* [TASK DESCRIPTION]: Look through the data below and work out how many lines contain the string "will". Give the number alone.

* [EXERCISE INPUT]:
▼

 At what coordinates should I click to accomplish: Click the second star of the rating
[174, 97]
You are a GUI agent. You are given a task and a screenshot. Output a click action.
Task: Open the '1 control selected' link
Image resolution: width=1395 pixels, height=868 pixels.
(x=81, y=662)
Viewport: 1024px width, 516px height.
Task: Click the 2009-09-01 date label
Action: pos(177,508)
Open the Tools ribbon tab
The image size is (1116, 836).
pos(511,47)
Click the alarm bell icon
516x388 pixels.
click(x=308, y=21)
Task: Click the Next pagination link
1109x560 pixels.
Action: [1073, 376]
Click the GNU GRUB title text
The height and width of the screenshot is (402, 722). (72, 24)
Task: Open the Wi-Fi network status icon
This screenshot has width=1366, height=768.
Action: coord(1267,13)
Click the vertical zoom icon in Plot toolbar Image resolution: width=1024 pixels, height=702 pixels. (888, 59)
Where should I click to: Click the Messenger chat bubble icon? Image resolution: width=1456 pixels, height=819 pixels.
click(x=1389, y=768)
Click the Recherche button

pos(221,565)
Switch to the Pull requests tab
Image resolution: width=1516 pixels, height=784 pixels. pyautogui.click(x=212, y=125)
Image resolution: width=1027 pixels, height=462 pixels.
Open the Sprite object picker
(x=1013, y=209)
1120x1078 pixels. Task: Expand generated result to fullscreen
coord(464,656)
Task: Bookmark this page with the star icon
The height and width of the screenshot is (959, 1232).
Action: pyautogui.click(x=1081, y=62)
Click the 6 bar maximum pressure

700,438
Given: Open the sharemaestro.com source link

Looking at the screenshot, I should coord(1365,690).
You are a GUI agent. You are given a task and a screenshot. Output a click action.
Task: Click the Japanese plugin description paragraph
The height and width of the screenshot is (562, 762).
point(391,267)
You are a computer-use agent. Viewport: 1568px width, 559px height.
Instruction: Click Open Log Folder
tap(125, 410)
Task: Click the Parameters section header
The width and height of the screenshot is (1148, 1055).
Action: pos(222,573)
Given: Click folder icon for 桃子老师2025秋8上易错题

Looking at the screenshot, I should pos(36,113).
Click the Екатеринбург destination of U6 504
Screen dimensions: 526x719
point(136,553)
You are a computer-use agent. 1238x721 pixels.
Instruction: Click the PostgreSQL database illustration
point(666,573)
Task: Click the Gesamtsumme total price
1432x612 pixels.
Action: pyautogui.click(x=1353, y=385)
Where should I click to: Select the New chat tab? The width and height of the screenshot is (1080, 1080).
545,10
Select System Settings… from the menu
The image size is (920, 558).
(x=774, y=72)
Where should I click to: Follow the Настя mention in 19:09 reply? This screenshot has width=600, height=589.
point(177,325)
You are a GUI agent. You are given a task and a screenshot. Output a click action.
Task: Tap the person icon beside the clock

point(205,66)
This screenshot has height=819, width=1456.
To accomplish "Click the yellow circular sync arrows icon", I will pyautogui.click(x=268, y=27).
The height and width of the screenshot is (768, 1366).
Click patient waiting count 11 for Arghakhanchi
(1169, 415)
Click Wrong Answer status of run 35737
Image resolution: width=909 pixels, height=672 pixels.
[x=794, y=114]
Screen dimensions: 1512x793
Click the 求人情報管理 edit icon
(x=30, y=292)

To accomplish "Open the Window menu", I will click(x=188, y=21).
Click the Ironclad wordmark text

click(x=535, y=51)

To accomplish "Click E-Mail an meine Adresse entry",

▲

* [RESPONSE TO THIS EXERCISE]: 2